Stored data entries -
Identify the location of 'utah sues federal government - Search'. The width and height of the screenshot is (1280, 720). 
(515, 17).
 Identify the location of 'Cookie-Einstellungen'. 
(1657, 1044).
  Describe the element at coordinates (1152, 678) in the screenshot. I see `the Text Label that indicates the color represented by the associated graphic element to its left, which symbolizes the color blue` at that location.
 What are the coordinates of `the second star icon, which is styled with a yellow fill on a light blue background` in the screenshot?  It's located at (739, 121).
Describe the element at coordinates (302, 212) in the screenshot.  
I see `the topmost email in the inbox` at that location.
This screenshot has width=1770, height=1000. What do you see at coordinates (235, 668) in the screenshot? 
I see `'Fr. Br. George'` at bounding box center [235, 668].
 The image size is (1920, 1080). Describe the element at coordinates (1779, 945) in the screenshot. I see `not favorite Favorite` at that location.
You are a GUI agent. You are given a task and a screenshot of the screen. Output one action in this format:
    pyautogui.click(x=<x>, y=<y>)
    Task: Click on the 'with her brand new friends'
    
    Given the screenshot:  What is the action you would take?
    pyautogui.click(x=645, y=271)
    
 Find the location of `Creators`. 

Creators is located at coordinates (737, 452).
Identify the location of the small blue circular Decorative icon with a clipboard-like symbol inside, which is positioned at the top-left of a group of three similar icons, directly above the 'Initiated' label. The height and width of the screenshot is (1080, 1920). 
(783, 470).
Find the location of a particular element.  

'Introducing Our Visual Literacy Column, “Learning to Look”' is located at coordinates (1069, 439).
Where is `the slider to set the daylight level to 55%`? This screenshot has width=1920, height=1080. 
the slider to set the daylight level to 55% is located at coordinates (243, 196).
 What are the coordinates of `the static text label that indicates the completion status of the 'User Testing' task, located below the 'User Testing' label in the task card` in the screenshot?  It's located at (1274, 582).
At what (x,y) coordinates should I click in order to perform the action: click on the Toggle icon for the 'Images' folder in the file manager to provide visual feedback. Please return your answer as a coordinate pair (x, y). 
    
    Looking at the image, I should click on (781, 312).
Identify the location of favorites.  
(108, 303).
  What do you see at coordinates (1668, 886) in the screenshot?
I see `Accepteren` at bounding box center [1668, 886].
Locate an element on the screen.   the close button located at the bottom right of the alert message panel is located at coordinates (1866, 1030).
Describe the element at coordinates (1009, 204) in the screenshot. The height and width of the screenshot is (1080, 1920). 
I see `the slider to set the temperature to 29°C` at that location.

Set exercise -
Print the entries above again without any changes, everything from the line containing "Find the location of a particular element." down to the line containing "at (1274, 582).", including both of those lines.

Solved problem -
Find the location of a particular element.  

'Introducing Our Visual Literacy Column, “Learning to Look”' is located at coordinates (1069, 439).
Where is `the slider to set the daylight level to 55%`? This screenshot has width=1920, height=1080. 
the slider to set the daylight level to 55% is located at coordinates (243, 196).
 What are the coordinates of `the static text label that indicates the completion status of the 'User Testing' task, located below the 'User Testing' label in the task card` in the screenshot?  It's located at (1274, 582).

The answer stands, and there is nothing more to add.